FIS Stanford 2023

How science is literally changing how we see the world

Breakthroughs in understanding the function of the brain have opened up a host of possibilities for expanding humanity’s perception of the world around us – and investable commercial opportunities are following the Fiduciary Investors Symposium at Stanford heard.

Humanity is on the cusp of being able to choose how it interacts with the physical world, raising the possibility that science can creating new senses for humans that will radically change how we perceive our cosmos.

Neuroscientist David Eagleman, adjunct professor in the Pysch/Public Mental Health and Population Sciences department of Stanford University, says every living organism has what’s known as “umwelt” – or the way in which it perceives the world around it.

Eagleman told the Top1000funds.com Fiduciary Investors Symposium at Stanford on Tuesday  that our interaction with the physical world is constrained by our biology. Our eyes, for example, convert photons into electrical signals, and the biology of the eye means it is receptive to only a small portion of the light spectrum. Eagleman says the colors we can perceive are only about one ten-trillionth of the available spectrum – which includes, microwaves, radio waves, x-rays, and gamma rays.

Eagleman’s insight is that the human brain is fundamentally a receptor of electrical signals, and that it doesn’t matter where the brain gets its those signals from, it will always be able to process them into something that enables us to interact with the physical world.

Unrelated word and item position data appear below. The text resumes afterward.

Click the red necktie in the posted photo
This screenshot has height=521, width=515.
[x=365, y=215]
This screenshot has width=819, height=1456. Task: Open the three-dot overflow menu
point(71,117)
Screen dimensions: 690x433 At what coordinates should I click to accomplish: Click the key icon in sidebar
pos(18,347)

But even though we think we see or hear the world around us, “the whole secret is you your brain is not directly hearing or seeing [anything]”, Eagleman says.

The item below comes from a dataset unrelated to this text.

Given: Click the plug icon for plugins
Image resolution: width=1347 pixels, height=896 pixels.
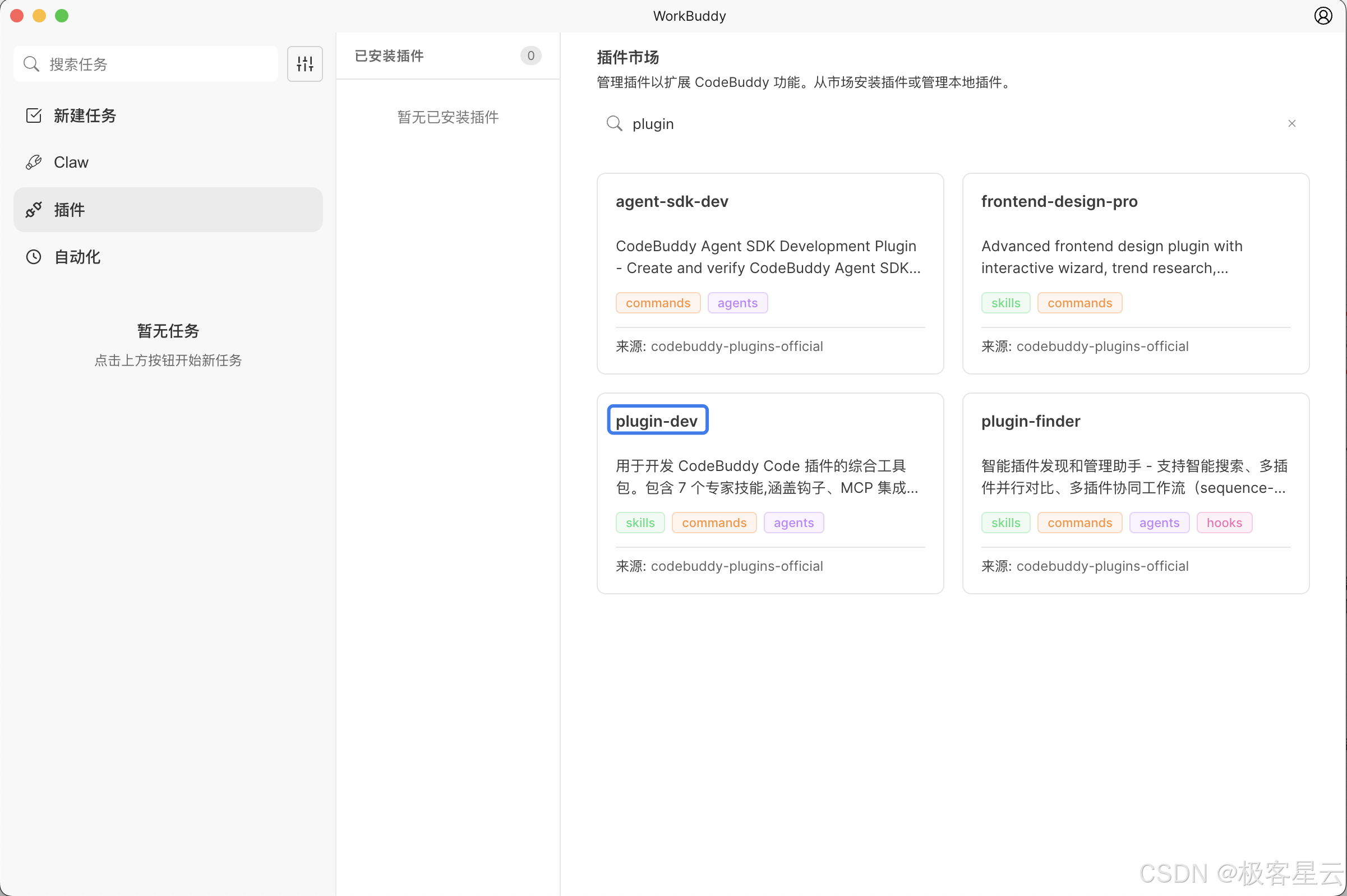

“Your brain is locked in silence and darkness inside the vault of your skull and all your brain ever experiences are electrochemical signals running around in the dark,” he says.

“And that it turns out the brain is really good at this, at figuring out patterns and extracting information this way, and eventually building your entire subjective cosmos out of that.

“The key point I want to make is that your brain doesn’t know and doesn’t care where the data come from, because whether that’s photons getting captured in these spheres in your skull, or air compression waves getting picked up on your vibrating eardrum, or pressure or temperature on your fingertips, it all gets converted to spikes – just these little electrical signals that are running around. And it all looks the same in the brain.”

Eagleman says the brain is an extremely good “general purpose computing device” – even though it is the most complex thing we have so far found in the universe, and still well beyond our capability to fully understand it.

“Whatever information comes in, just figures out what it’s going to do with it,” he says.

Eagleman says once the brain is understood in this way, it’s then possible to regard organs such as eyes or ears or the tongue as peripheral devices that convert interactions with the physical world into data inputs for the brain. And it’s a short leap from there to realise that other peripherals can then be created, which exploit the brain’s ability to make sense of the signals it receives.

These insights have already been commercialised, and there is more to come. For example, Eagleman created a jacket that could be worn by hearing impaired people, with converts sounds in their environment into vibrations they feel though their skin. It took a surprisingly short period of time – measured in mere hours – for an individual’s brain to start interpreting those vibrations as other people would interpret signals received from the ears. Smaller devices, such as wristbands, have now been created that do similar things. And Eagleman says the cost of producing a device that helps a deaf person “hear” is a fraction of alternatives such as cochlear implants.

A similar approach has been taken for people with sight impairments, and to help people who have had, for example, a leg amputation, to walk again more quickly by providing sensory feedback to them from an artificial leg.

“So those are some of the clinical things we’re doing, but what I’m interested in is how can we use a technology like this to add a completely new kind of sense to expand the human umwelt?

“For example, could we feed somebody real-time data from the internet and have them actually come to understand and have that become a direct perceptual experience for them?”

Eagleman says he has conducted experiments in which a subject feels a real-time feed of data from the internet for five seconds, and then two buttons appear on a screen.

“He has to make a choice…and he gets feedback a couple of seconds later, either frowny face or smiley face”, Eagleman says.

“And what he doesn’t know is that we’re feeding in real-time data from the stock market, and he’s making buy and sell decisions. We’re seeing if he can develop a direct perception of the economic movements of this planet.”

Eagleman has already commercialised some of his research, establishing a company called Neosensory to produce a wristband, used to address hearing loss and tinnitus.

“Neosensory spun out of my lab a while ago,” he says.

“We’re on wrists all over the world now. It’s been really exciting.”